History and taxonomy
Clavaria fragilis was originally described from Denmark in 1790 by Danish naturalist and mycologist Theodor Holmskjold, and was sanctioned under this name by Elias Magnus Fries in his 1821 Systema Mycologicum. The Latin epithet fragilis refers to the brittle fruit bodies. The species was redescribed by Swedish mycologist Olof Swartz in 1811, using the name Clavaria vermicularis (the epithet meaning "wormlike"). Though it is a later synonym—and thus obsolete according to the principle of priority—the latter name is still frequently used today. There are several other names considered to be synonymous with C. fragilis by the online taxonomical database MycoBank (see the taxobox).
In North America, the fungus has colloquially been called "fairy fingers" or "white worm coral". In the UK its recommended English name is "white spindles". British naturalist Samuel Frederick Gray called it the "worm club-stool" in his 1821 A Natural Arrangement of British Plants.

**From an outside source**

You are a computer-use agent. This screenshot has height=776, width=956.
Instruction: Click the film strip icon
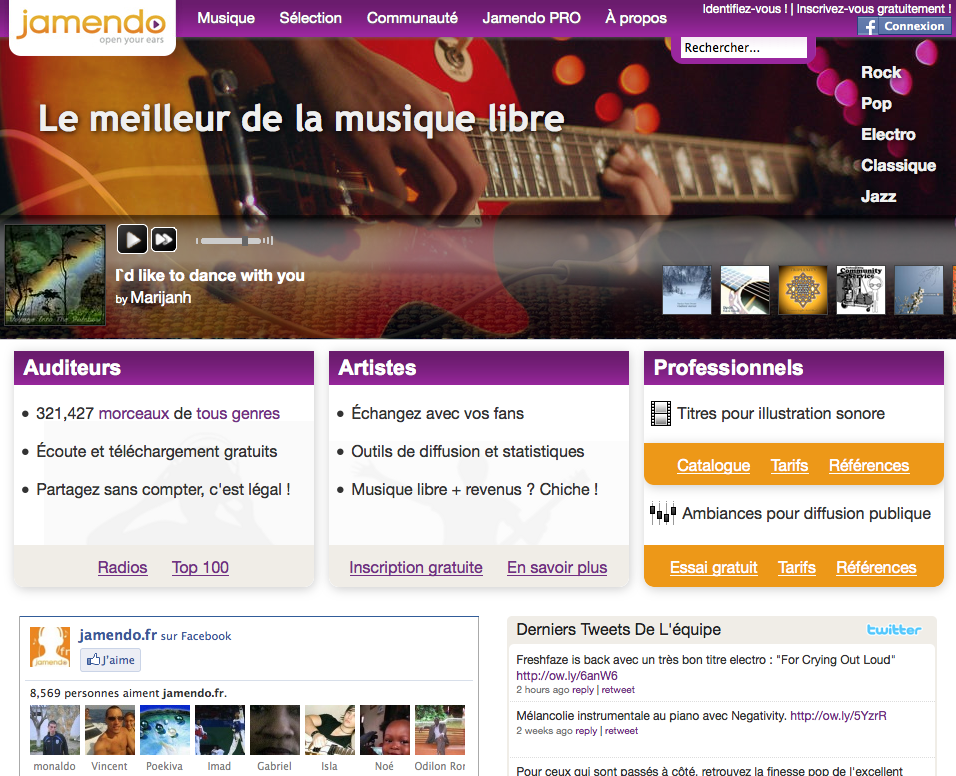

The fruit bodies of C. fragilis are irregularly tubular, smooth to furrowed, sometimes compressed, very fragile, white, up to 150 mm (5.9 in) tall by 5 mm (0.20 in) thick, and typically grow in dense clusters. The tip of the fruit body tapers to a point, and may yellow and curve with age. There is no distinct stalk, although it is evident as a short, semitransparent zone of tissue at the base of the club. Microscopically, the hyphae of the flesh are swollen up to 12 µm wide and lack clamp connections. The spores are smooth, colourless, ellipsoid to oblong, measuring 5–7 by 3–4 µm. The spores are white in deposit. The basidia (spore bearing cells) measure 40–50 by 6–8 µm, and lack clamps at their bases.
Clavaria fragilis is edible, but the fruit bodies are insubstantial and fragile. One field guide says "its flesh is tasteless and so delicate that it seems to dissolve in one's mouth." Its odor has been compared to iodine.
Distribution and habitat
The species occurs throughout the Northern Hemisphere, in Europe, North America, and Asia. In North America, it is more common east of the Rocky Mountains. It has also been recorded from Australia and South Africa. In 2006, it was reported from the Arctic zone of the Ural Mountains, in Russia.

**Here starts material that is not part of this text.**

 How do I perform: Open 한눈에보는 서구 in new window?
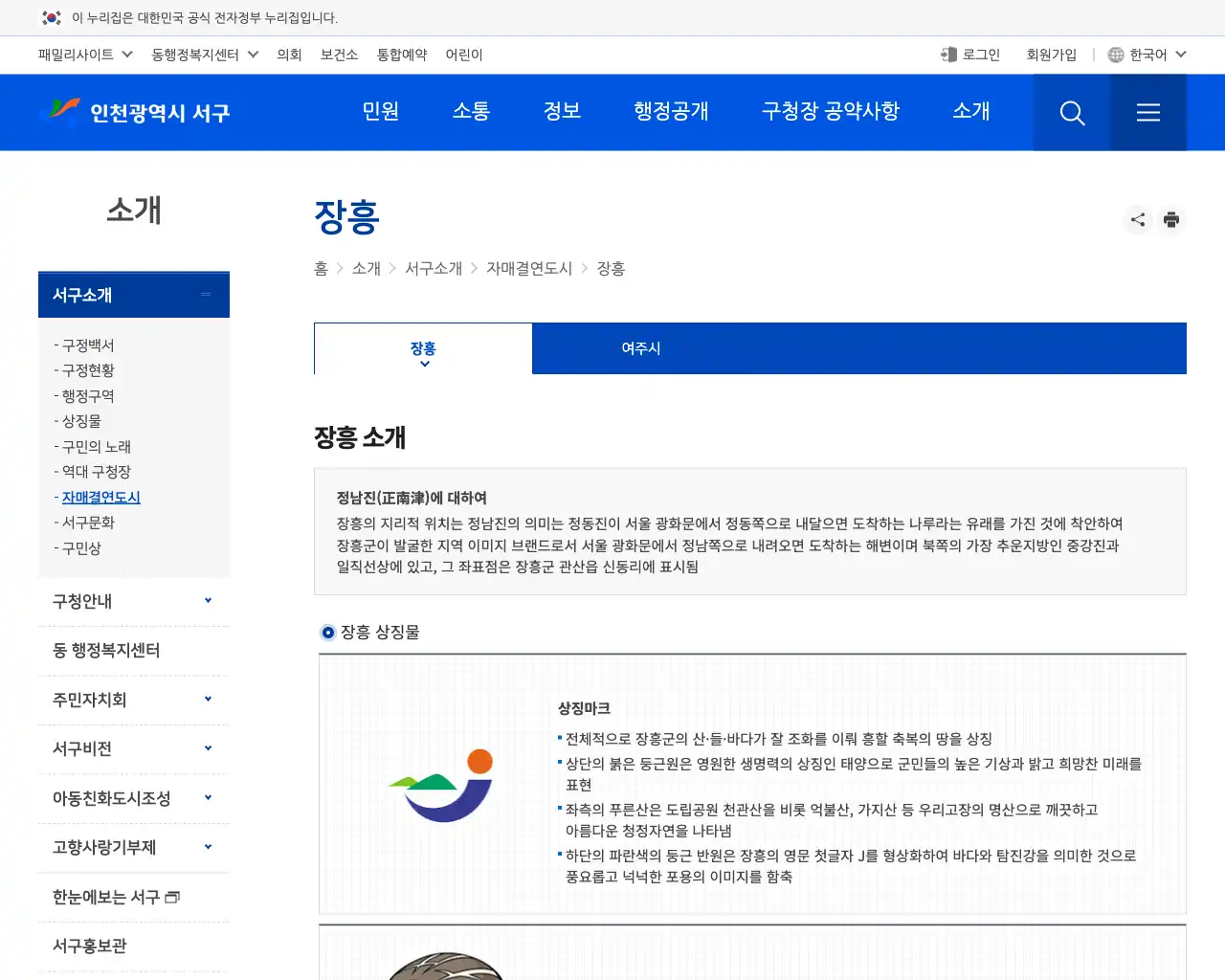(114, 897)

The fungus grows in woodland and in grassland on moist soil, and is presumed to be saprobic, rotting fallen leaf litter and dead grass stems. The fruit bodies tend to grow in groups, tufts or clusters. Although they can grow singly, they are typically inconspicuous unless in clusters.
Similar fungi with simple, white fruit bodies include Clavaria acuta, an equally widespread species that typically grows singly or in small groups rather than in dense clusters and can be distinguished microscopically by its clamped basidia and larger spores; the morphologically similar, but rare C. atkinsoniana, found in the southwestern and central United States, which cannot be distinguished from C. fragilis by field characteristics alone but has larger spores—8.5–10 by 4.5–5 µm; C. rubicundula, another North American species, which is similar in stature but has a reddish tint; and Multiclavula mucida, a widespread lichenized species with smaller fruit bodies that occurs with its associated algae on moist wood.
In North America, Clavaria fragilis has been called "by far our most common Clavaria". In northern Europe, it is one of a suite of "CHEG" fungi (CHEG standing for "Clavarioid fungi-Hygrocybe-Entoloma-Geoglossaceae") considered to be indicator species of old, unimproved grassland (permanent grassland that has not been cultivated for some years). Though such grasslands are a threatened habitat in Europe, C. fragilis is one of the commoner CHEG species. It is, nonetheless, on the national red list of threatened fungi in the Netherlands and Slovenia.